After locating the line that contains "[EDC] (443, 2539)" in the data below, set down exactly that line and each one after it through the line that contains "[Zoom out] (561, 1547)", and nothing more.

(EXERCISE DATA)

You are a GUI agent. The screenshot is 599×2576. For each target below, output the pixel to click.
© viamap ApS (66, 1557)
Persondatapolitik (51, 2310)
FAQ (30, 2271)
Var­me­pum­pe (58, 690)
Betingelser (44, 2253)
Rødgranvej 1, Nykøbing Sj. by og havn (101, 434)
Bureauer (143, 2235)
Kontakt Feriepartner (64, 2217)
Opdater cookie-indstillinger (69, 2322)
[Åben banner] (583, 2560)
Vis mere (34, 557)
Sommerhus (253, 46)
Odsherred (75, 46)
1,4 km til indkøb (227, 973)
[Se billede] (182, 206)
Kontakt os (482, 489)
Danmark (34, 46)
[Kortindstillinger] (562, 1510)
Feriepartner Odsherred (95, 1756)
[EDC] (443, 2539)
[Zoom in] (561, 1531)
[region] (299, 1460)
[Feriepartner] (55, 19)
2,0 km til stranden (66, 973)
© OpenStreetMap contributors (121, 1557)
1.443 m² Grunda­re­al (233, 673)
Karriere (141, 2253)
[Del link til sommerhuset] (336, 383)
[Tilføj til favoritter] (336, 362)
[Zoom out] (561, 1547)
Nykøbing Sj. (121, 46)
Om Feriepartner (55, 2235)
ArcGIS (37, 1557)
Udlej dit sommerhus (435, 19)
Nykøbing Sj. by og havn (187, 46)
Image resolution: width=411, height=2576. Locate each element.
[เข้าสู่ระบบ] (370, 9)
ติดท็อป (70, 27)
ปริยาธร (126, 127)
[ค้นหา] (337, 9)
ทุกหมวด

(End EXERCISE DATA)

PROBLEM SOLUTION -
[EDC] (443, 2539)
[Zoom in] (561, 1531)
[region] (299, 1460)
[Feriepartner] (55, 19)
2,0 km til stranden (66, 973)
© OpenStreetMap contributors (121, 1557)
1.443 m² Grunda­re­al (233, 673)
Karriere (141, 2253)
[Del link til sommerhuset] (336, 383)
[Tilføj til favoritter] (336, 362)
[Zoom out] (561, 1547)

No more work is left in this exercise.